Why is this clock signal connected to a capacitor to gnd?
C7 and R58 form a high pass filter, also known as a differentiator.
The purpose of using a differentiator in this spot is to cause a short pulse on the rising and falling edge of the clock signal.
This diagram shows the effect of a differentiator on a square wave (which your clock will be.)
As you can see, it makes short pulses on the edges of the square wave.
I'm not sure why that circuit needs the short pulses instead of the square wave, though. Too many ICs I'd have to look up to figure out what is going on.
The circuit overall is a 16-byte memory bank for a homebrew computer of some sort, with manual programming capability via the switches and lights. Probably the most complicated 16 bytes of memory you'll ever see!

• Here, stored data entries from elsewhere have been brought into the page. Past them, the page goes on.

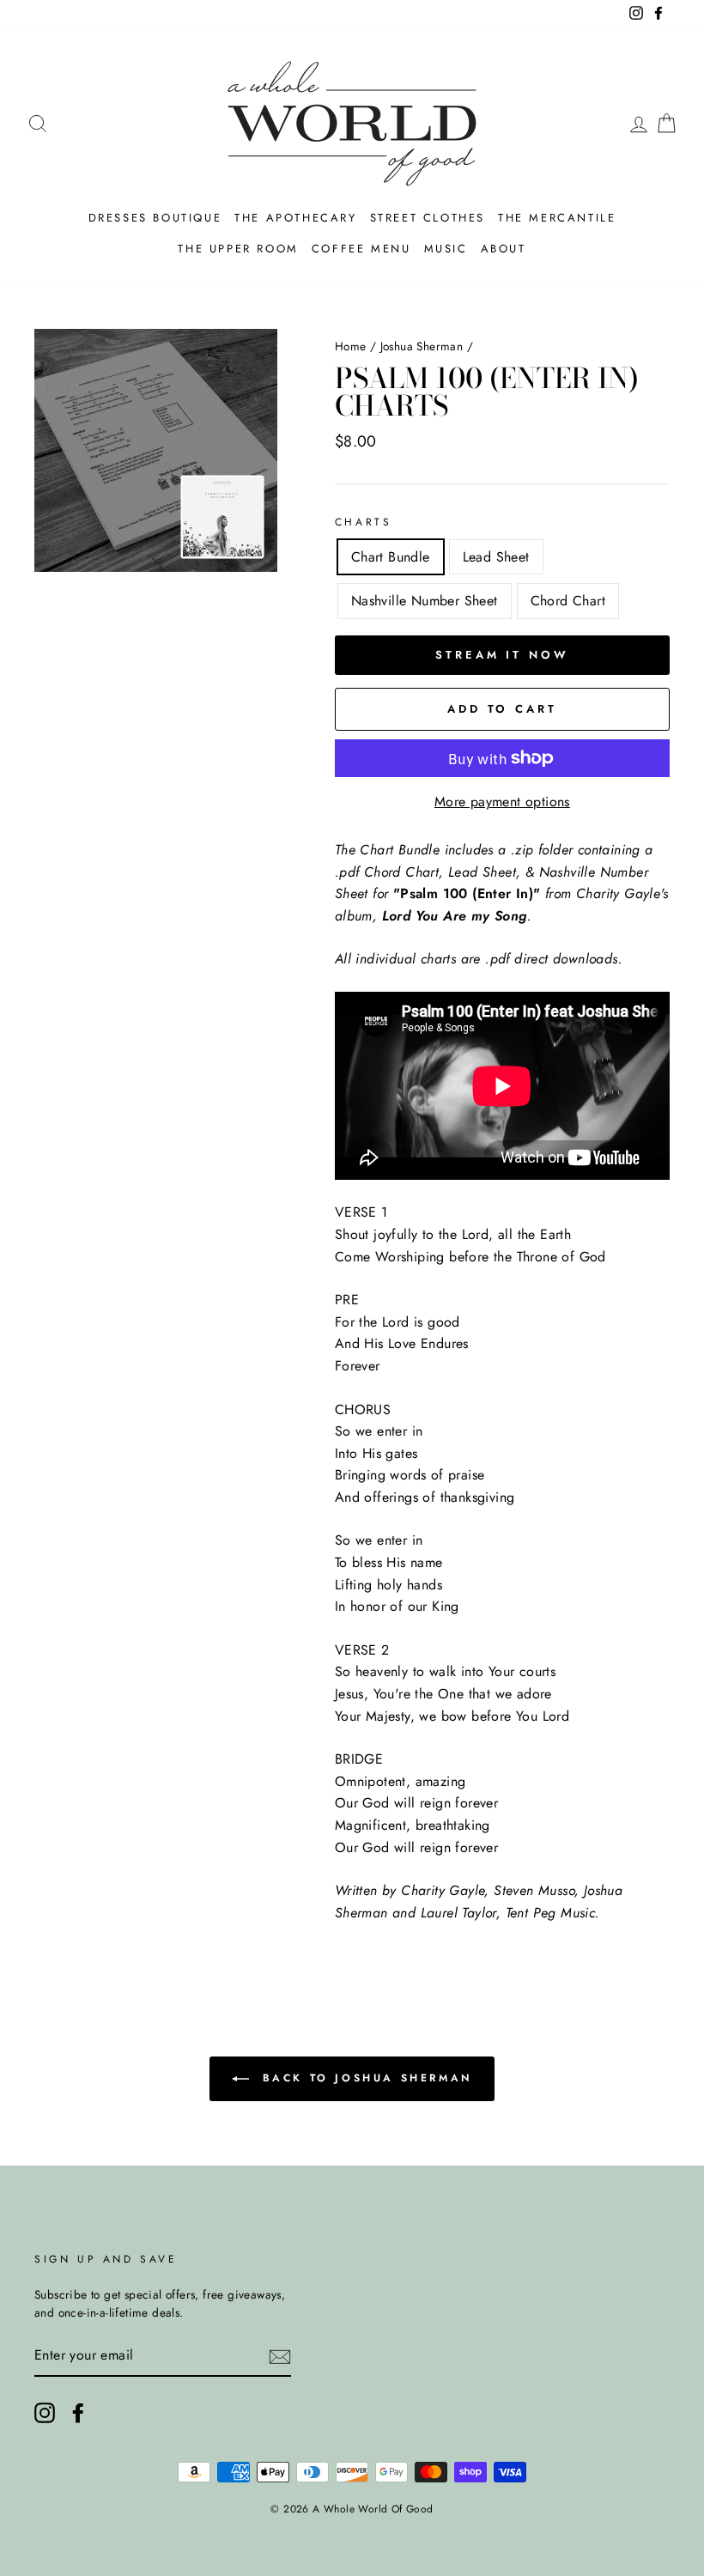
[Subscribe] (280, 2356)
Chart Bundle (390, 557)
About (503, 248)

The R-C combination being asked about is used only when the CPU is running — i.e., when PROG
is not asserted. It is probably being used to shorten the high time of the write-enable pulses going to the memory chips in order to meet hold-time requirements when the CPU is writing to memory. This only works if the clock high time is significantly longer than the R-C time constant.
10 nF × 1 kΩ = 10 µs
So presumably the clock is something less than 50 kHz.
Actually, the 74189 is not a slow part — the minimum write pulse width is a few tens of ns — so the R-C time constant could be much shorter, by a couple of orders of magnitude.